For decades, Dmitri Nabokov kept the manuscript locked in a Swiss bank vault, allowing only a select group of Nabokov scholars to read it, and occasionally suggesting in interviews that he would destroy the novel. In 2008, more than 30 years after his father's death, he announced to a German magazine his decision to publish the work, saying that his father had appeared to him in a vision and told him to "go ahead and publish."
Brian Boyd, a Nabokov scholar and biographer at the University of Auckland in New Zealand, said he initially felt the novel was too "raw" and that Mr. Nabokov's directive to destroy it should be heeded. He first saw a draft in 1985, when Vera Nabokov, the author's wife, allowed him to read it. After her death in 1991, he reread the manuscript and changed his mind.
"The opening few words just blew me away," said Mr. Boyd, who is also editing three other collections of Mr. Nabokov's work, including previously unpublished letters to his wife. "There's a kind of narrative device that he's never used before and that I don't think anybody else has ever used before."
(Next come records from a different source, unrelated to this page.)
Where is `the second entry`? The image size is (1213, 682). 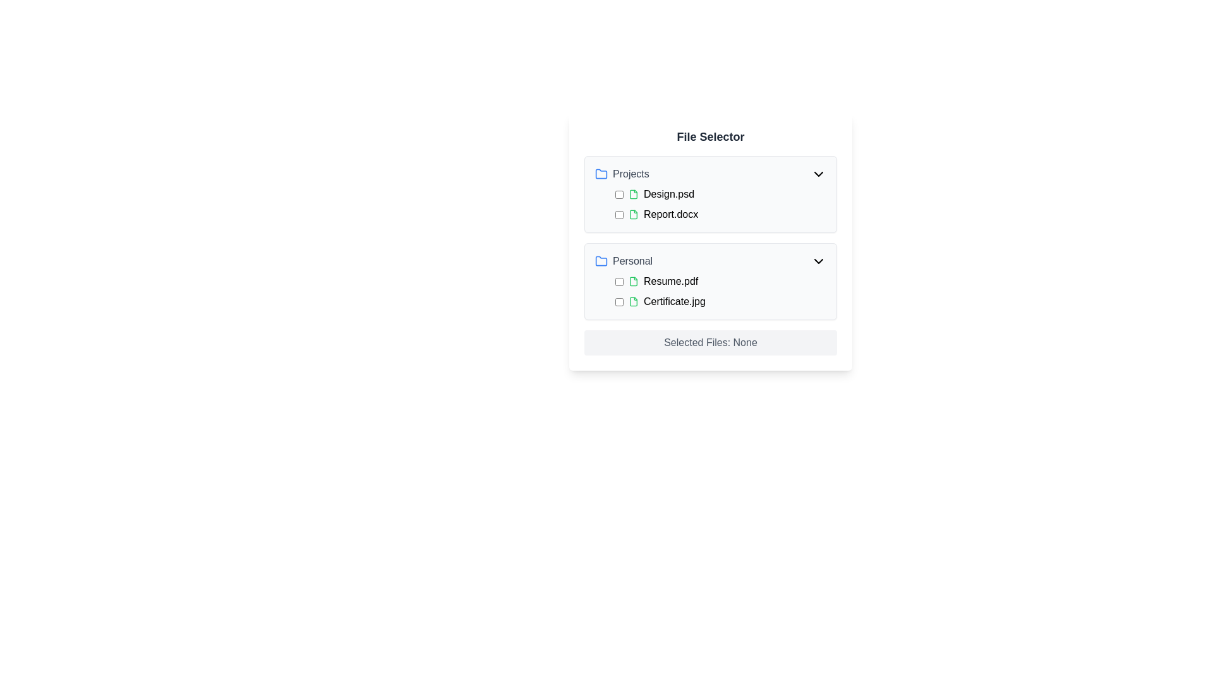 the second entry is located at coordinates (710, 204).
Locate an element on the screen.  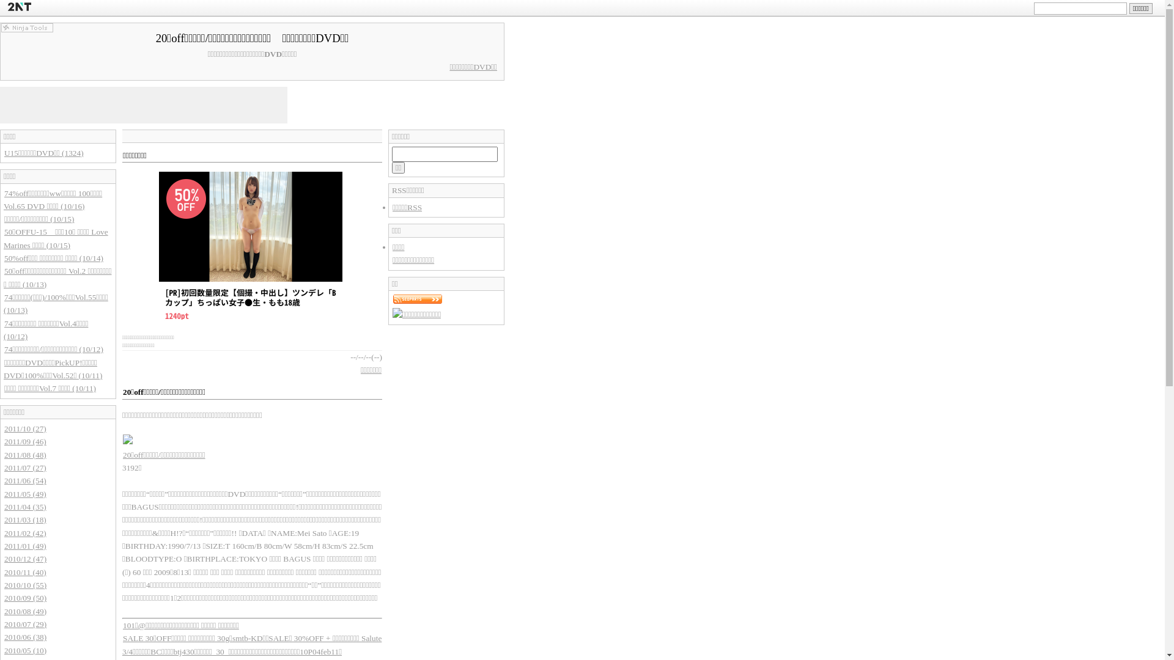
'2010/12 (47)' is located at coordinates (25, 559).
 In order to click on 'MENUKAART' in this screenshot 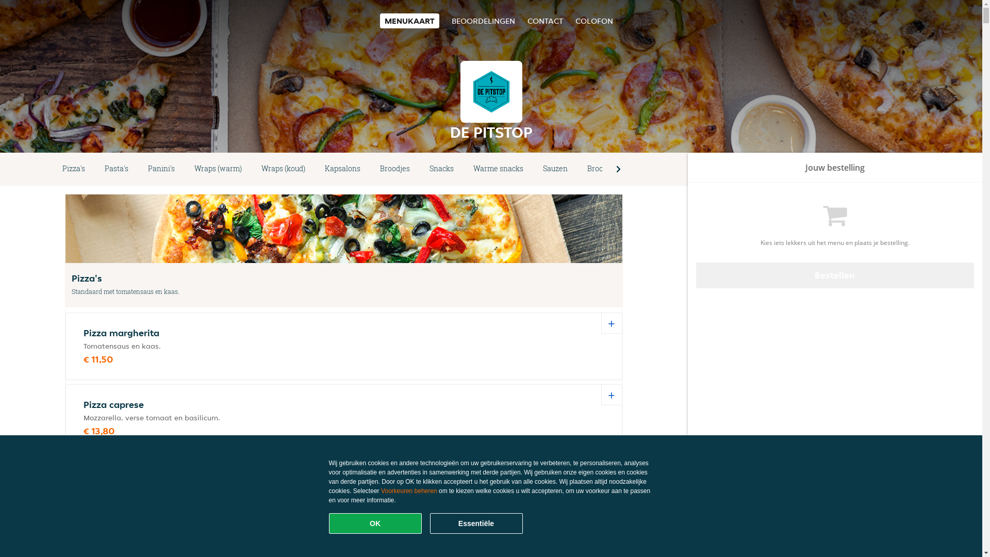, I will do `click(408, 21)`.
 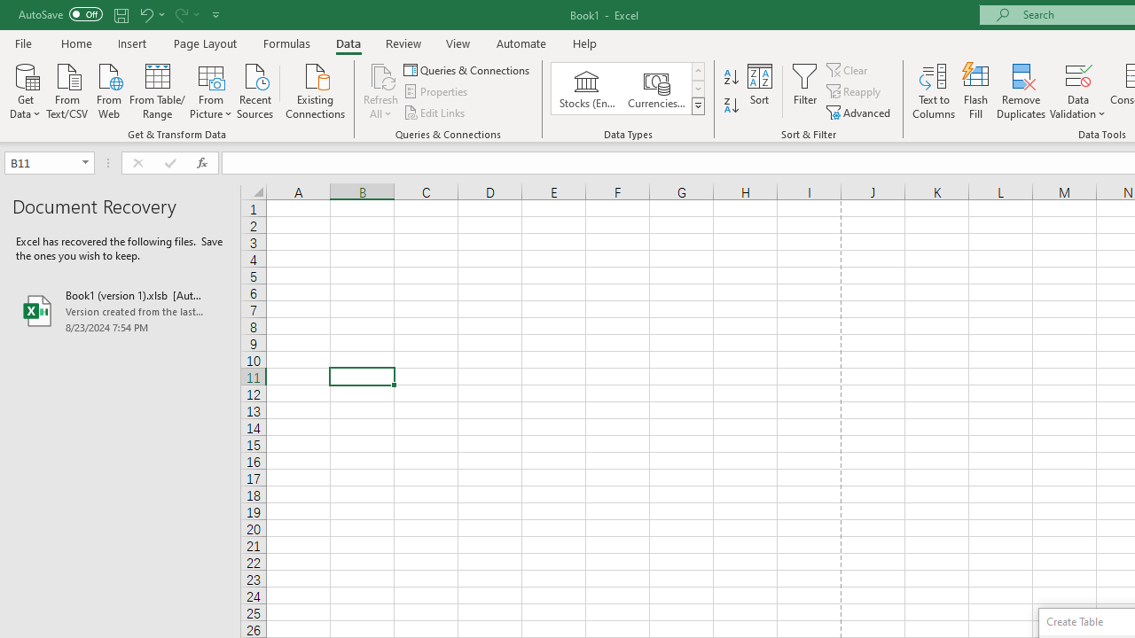 What do you see at coordinates (436, 91) in the screenshot?
I see `'Properties'` at bounding box center [436, 91].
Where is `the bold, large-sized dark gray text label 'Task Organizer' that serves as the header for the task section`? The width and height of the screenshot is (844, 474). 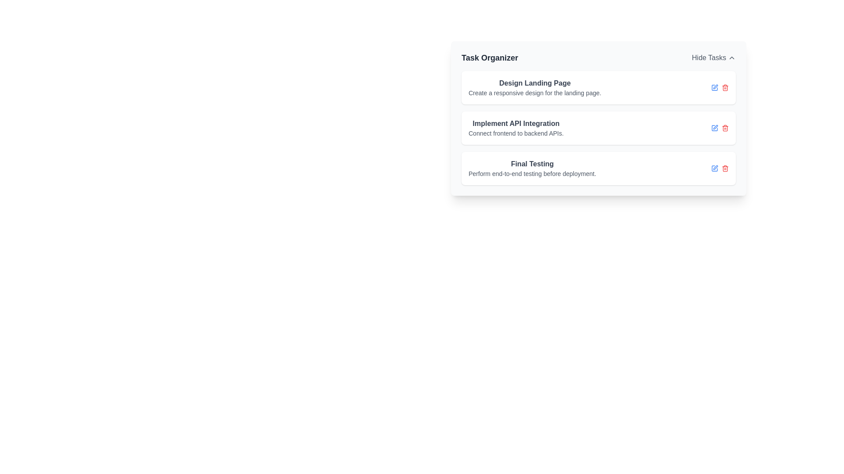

Alfred A. Knopf, which will publish the book this November, asked Mr. Boyd and other scholars to study the draft, but no one could decipher the order of scenes. The publisher faced a new dilemma: "How do you take 138 note cards and turn them into a book?" said Chip Kidd, Knopf's associate art director, who added that the cards "go in consecutive order for a good bit, until all of a sudden they don't anymore."
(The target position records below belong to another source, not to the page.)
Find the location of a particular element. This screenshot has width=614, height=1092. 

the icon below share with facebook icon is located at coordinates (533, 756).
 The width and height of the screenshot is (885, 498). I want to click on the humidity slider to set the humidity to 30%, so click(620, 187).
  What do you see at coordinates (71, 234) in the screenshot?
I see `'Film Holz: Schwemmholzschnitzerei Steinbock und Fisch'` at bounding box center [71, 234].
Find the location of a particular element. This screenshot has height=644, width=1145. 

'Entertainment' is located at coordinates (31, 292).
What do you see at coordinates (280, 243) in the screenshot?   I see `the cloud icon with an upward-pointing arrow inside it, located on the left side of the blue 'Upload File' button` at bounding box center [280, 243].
To highlight the fragmentary nature of the book, Mr. Kidd came up with an unusual design. "The Original of Laura" will contain photographic reproductions of the index cards, along with typed transcriptions. The cards will be perforated around the edges so that readers can tear them out and shuffle them, mimicking Mr. Nabokov's composition process.
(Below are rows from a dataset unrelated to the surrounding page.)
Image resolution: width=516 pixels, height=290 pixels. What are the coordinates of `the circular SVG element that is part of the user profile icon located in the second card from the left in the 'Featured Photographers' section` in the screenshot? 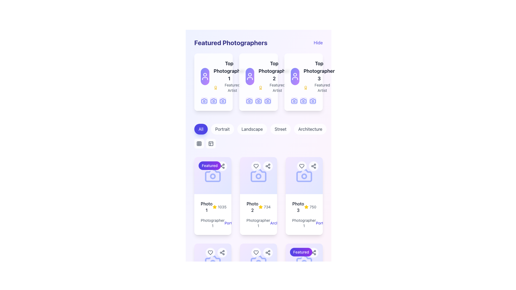 It's located at (250, 75).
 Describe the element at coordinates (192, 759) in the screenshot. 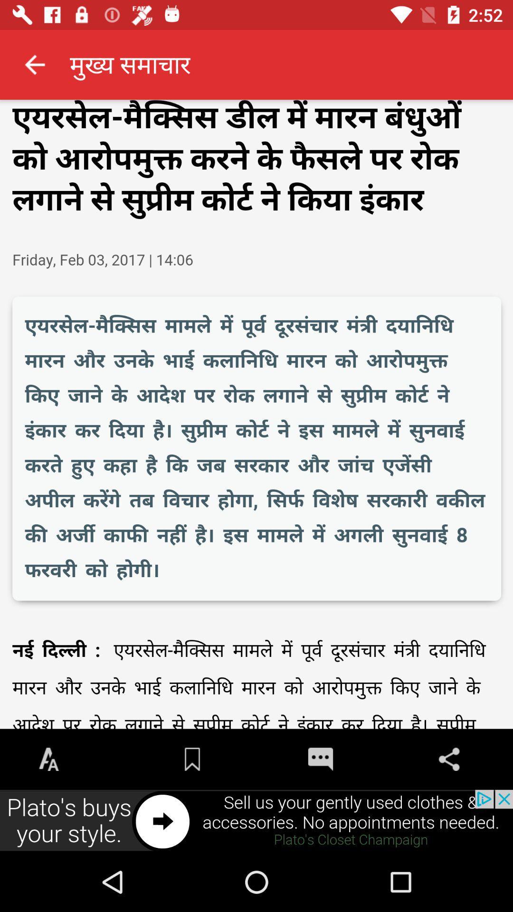

I see `the bookmark icon` at that location.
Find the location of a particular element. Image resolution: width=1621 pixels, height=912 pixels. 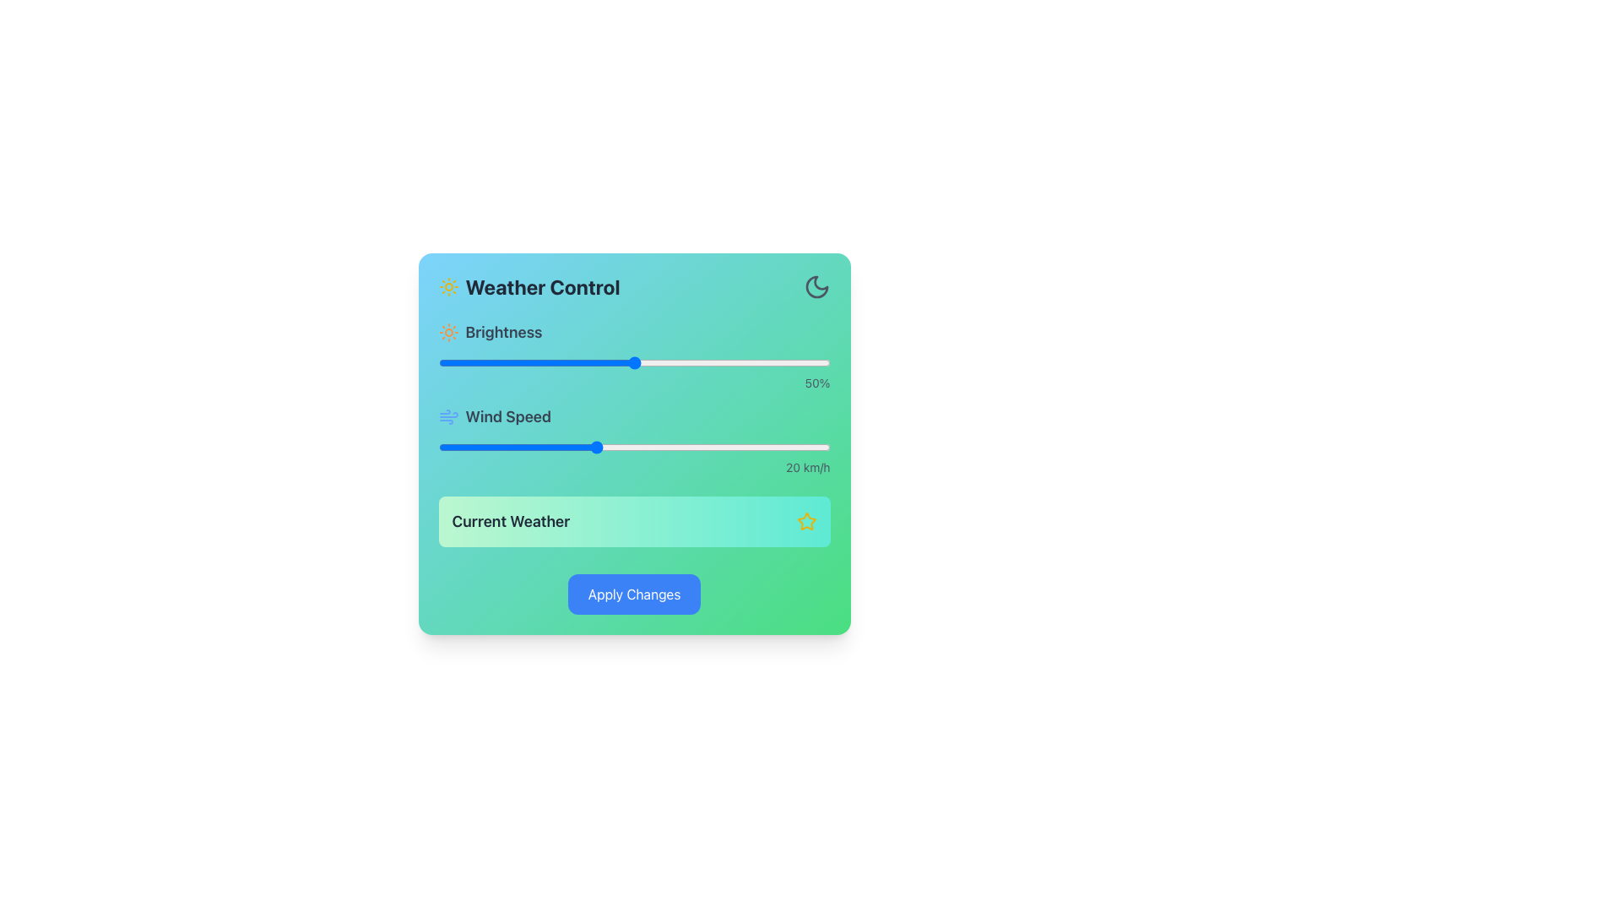

the brightness level is located at coordinates (689, 361).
Dmitri Nabokov's decision to publish the book unleashed a torrent of criticism from scholars and writers who argued that the author's wish to suppress his work outweighs the public's desire to read it. Harvard English professor Leland de la Durantaye and British playwright Tom Stoppard called for it to be destroyed.
Others clamored to have it published, arguing that if Franz Kafka's literary executor had carried out his order to burn his work, we would not have "The Trial," "The Castle," or "Amerika."
In an email interview, the younger Mr. Nabokov wrote that he expected mixed reactions. "Judging by prepublication input, one third of the critics will express their gratitude that I preserved this novel, one third will condemn me for defaming the author, and the remainder will attempt comparisons with my father's other works—an impossible task," he wrote.